**Stored records**
════

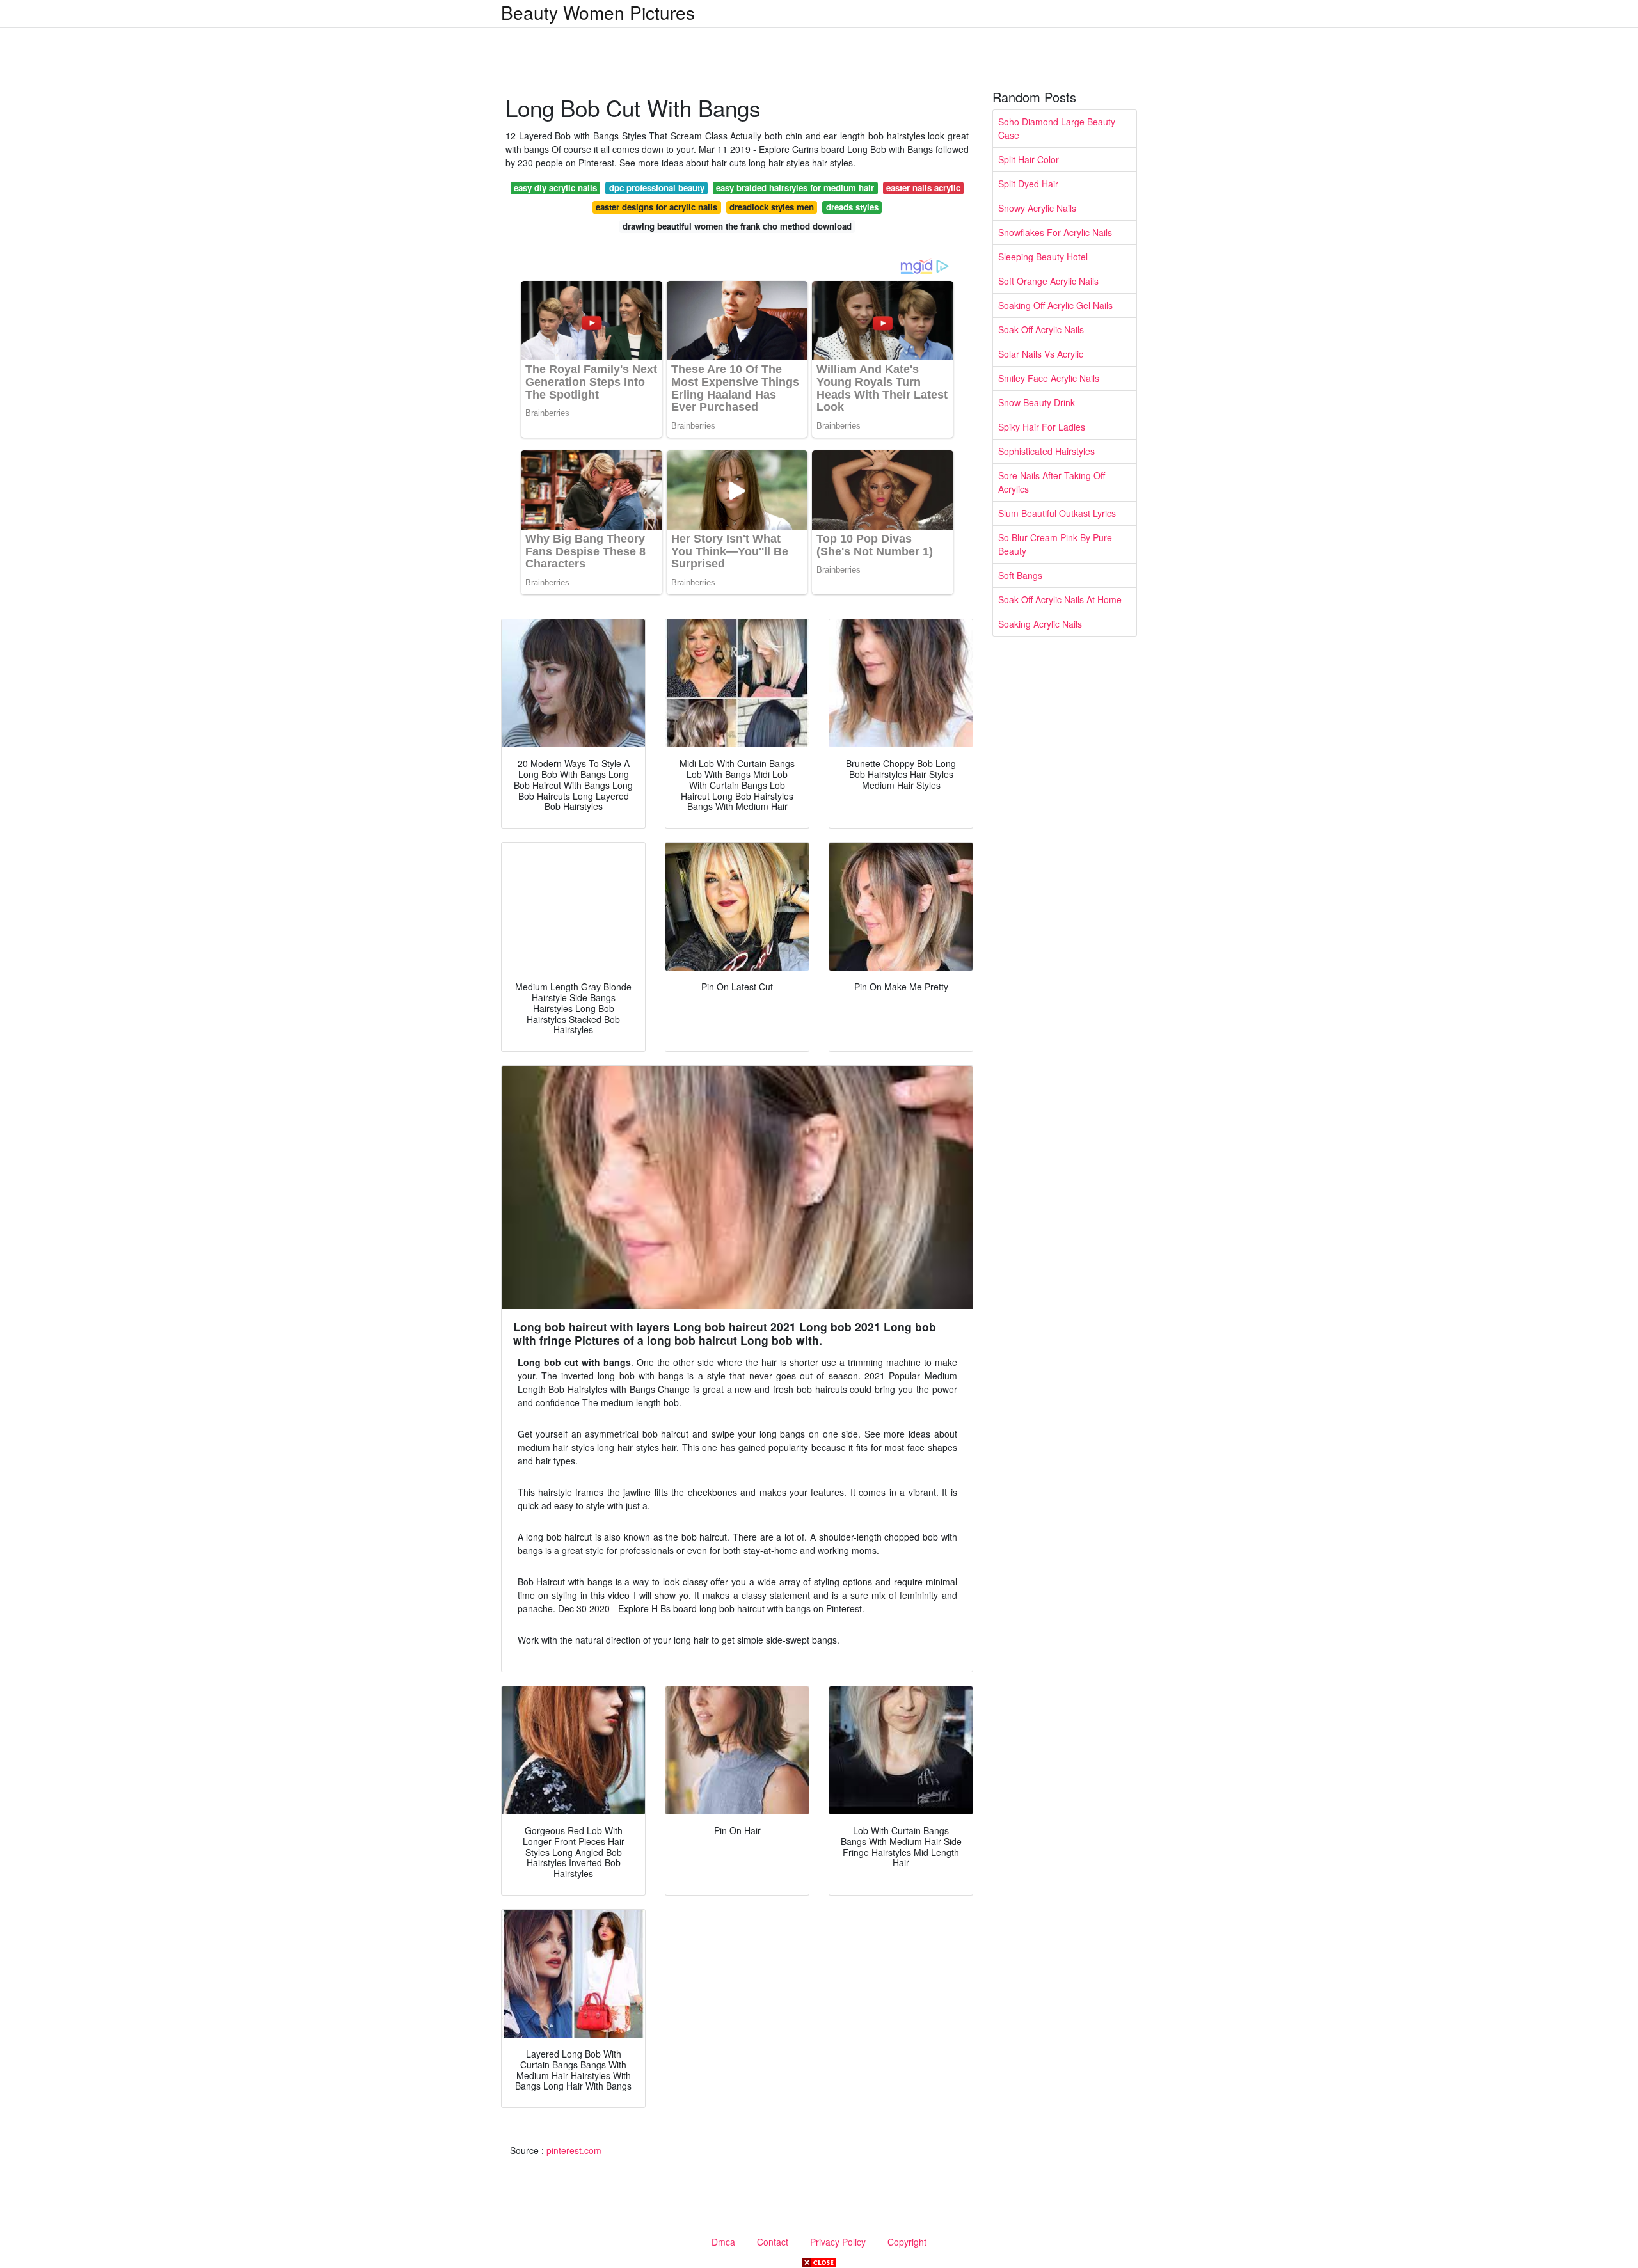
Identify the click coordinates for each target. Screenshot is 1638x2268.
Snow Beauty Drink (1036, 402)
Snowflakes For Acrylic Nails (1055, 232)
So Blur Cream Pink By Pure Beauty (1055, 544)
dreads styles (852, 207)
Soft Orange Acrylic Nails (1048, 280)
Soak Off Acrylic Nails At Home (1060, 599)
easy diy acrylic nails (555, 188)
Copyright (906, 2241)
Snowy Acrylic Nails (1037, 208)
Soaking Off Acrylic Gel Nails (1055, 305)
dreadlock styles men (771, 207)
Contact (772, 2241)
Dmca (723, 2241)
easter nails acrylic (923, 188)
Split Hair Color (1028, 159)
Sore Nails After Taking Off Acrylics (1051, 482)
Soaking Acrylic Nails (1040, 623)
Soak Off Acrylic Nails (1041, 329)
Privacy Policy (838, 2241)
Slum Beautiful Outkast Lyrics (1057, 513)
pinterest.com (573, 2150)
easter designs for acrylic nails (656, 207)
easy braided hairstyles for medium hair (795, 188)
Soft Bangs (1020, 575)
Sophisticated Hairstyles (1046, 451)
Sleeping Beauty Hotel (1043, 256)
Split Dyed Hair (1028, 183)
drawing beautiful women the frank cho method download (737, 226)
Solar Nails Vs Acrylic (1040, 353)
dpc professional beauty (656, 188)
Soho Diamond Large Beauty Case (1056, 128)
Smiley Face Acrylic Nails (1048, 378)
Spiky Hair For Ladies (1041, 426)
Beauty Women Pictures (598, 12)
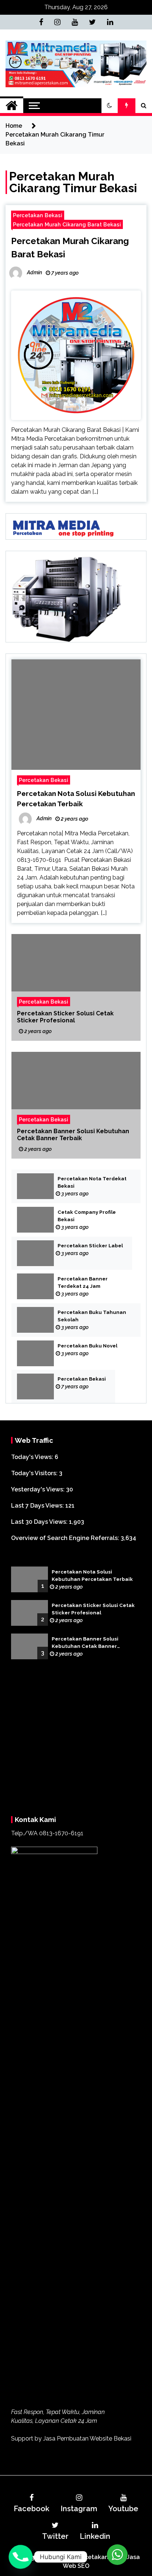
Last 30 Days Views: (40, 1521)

════

**Exercise directions**
Drop the images and copy all the data exactly.

**Answer section**
Identify the click coordinates for each target. Screenshot is 1638x2268.
Snow Beauty Drink (1036, 402)
Snowflakes For Acrylic Nails (1055, 232)
So Blur Cream Pink By Pure Beauty (1055, 544)
dreads styles (852, 207)
Soft Orange Acrylic Nails (1048, 280)
Soak Off Acrylic Nails At Home (1060, 599)
easy diy acrylic nails (555, 188)
Copyright (906, 2241)
Snowy Acrylic Nails (1037, 208)
Soaking Off Acrylic Gel Nails (1055, 305)
dreadlock styles men (771, 207)
Contact (772, 2241)
Dmca (723, 2241)
easter nails acrylic (923, 188)
Split Hair Color (1028, 159)
Sore Nails After Taking Off Acrylics (1051, 482)
Soaking Acrylic Nails (1040, 623)
Soak Off Acrylic Nails (1041, 329)
Privacy Policy (838, 2241)
Slum Beautiful Outkast Lyrics (1057, 513)
pinterest.com (573, 2150)
easter designs for acrylic nails (656, 207)
easy braided hairstyles for medium hair (795, 188)
Soft Bangs (1020, 575)
Sophisticated Hairstyles (1046, 451)
Sleeping Beauty Hotel (1043, 256)
Split Dyed Hair (1028, 183)
drawing beautiful women the frank cho method download (737, 226)
Solar Nails Vs Acrylic (1040, 353)
dpc professional beauty (656, 188)
Soho Diamond Large Beauty Case (1056, 128)
Smiley Face Acrylic Nails (1048, 378)
Spiky Hair For Ladies (1041, 426)
Beauty Women Pictures (598, 12)
Last 30 Days Views: (40, 1521)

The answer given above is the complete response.